Bagi Gatot Sunarto, anggaran yang ada di lembaganya
jangan dilihat dari jumlahnya saja. Jika sudah didistribusi ke OBH baik yang
terkategori OBH C dengan jumlah anggaran Rp20 juta per tahun, B sebesar Rp40
juta, dan C sebesar Rp50-60 juta per tahun, jumlahnya juga bisa dibilang kurang
dibanding perkara yang muncul di masyarakat.
“Sesuai regulasi anggaran itu diberikan kepada warga
yang berperkara hukum melalui 65 Organisasi Bantuan Hukum (OBH) di Jatim yang
telah terakreditasi Kemenkum HAM,” kata Gatot. “Kalau OBH masih terdaftar tapi
belum terakreditasi tak bisa melakukan program bantuan hukum.”
LBH KP Ronggolawe adalah OBH yang terakreditasi di
Kemenkum HAM. Termasuk dua lembaga lain yakni LBH Posbankummadin, dan LBH
Yudistira.
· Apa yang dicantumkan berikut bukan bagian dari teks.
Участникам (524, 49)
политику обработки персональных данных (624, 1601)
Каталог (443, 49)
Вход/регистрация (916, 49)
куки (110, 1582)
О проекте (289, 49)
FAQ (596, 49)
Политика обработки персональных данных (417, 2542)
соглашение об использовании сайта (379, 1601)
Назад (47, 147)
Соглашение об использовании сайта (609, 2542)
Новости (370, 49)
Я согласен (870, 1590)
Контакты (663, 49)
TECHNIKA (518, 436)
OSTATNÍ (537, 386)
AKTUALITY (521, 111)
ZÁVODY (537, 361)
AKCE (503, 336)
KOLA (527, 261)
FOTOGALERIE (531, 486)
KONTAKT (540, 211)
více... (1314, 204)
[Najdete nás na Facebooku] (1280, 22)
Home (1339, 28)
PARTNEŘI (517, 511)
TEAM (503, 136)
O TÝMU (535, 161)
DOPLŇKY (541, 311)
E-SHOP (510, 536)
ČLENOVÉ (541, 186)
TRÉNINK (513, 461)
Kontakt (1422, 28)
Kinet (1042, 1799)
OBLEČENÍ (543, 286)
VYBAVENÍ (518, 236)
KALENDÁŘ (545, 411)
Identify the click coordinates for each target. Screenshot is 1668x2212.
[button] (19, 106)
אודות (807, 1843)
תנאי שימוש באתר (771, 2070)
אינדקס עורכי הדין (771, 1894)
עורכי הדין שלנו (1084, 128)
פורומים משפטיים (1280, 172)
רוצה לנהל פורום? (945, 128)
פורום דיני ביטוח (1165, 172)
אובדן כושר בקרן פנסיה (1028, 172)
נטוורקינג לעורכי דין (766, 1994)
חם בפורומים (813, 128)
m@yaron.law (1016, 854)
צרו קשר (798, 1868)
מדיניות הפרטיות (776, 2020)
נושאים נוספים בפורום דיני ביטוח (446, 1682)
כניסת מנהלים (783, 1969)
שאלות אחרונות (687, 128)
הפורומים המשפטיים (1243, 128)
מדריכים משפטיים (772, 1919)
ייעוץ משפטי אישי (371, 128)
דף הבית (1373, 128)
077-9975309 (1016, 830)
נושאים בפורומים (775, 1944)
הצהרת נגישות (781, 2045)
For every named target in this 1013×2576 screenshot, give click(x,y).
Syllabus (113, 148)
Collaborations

Sayangnya LBH Universitas Sunan Bonang (Unibon) yang semula
terakreditasi dicabut statusnya, karena tak memenuhi target kinerja yang
disyaratkan Kemenkum HAM.
Program pemberian biaya bantuan hukum gratis ini
menjadi bukti, jika pemerintah ada di samping warga disaat mereka terkena kasus
hukum. Sedangkan perkara yang dibiayai oleh negara adalah perceraian dan
Narkoba.
Syarat OBH pemberi bantuan hukum, diantaranya,
berbadan hukum, terakreditasi Kemenkum HAM berdasar UU 16 tahun 2011, memiliki
kantor atau skretariat tetap, memiliki pengurus, dan memiliki program bantuan
hukum.
Sedangkan Sunarto dari BNN menyatakan, pasar Narkoba
di Indonesia sangat tinggi sehingga menjadi incaran para pemasok luar negeri.
Kasus pidana penyalahgunaan Narkoba saat ini menduduki angka tertinggi dengan
prosentase 80 persen secara nasional.
Kasi Inteligen BNNP Jateng ini menambahkan, berbagai
cara ditempuh oleh pemerintah untuk menaggulangi kasus tersebut. Termasuk pula
dibukanya ruang untuk restorative justice bagi pelaku pidana itu, setelah
rangkaian penindakan yang diterapkan belum membuahkan hasil maksimal.
Selain itu, UU 35 tentang Narkotika mengamanatkan,
pecandu dan korban penyalahgunaan Narkoba wajib menjalani rehabilitasi medis,
dan rehabilitasi sosial. Mereka bisa tak menjalani hukuman pidana setelah
memilih rehabilitasi, dan ini seringkali dipakai untuk restorative justice.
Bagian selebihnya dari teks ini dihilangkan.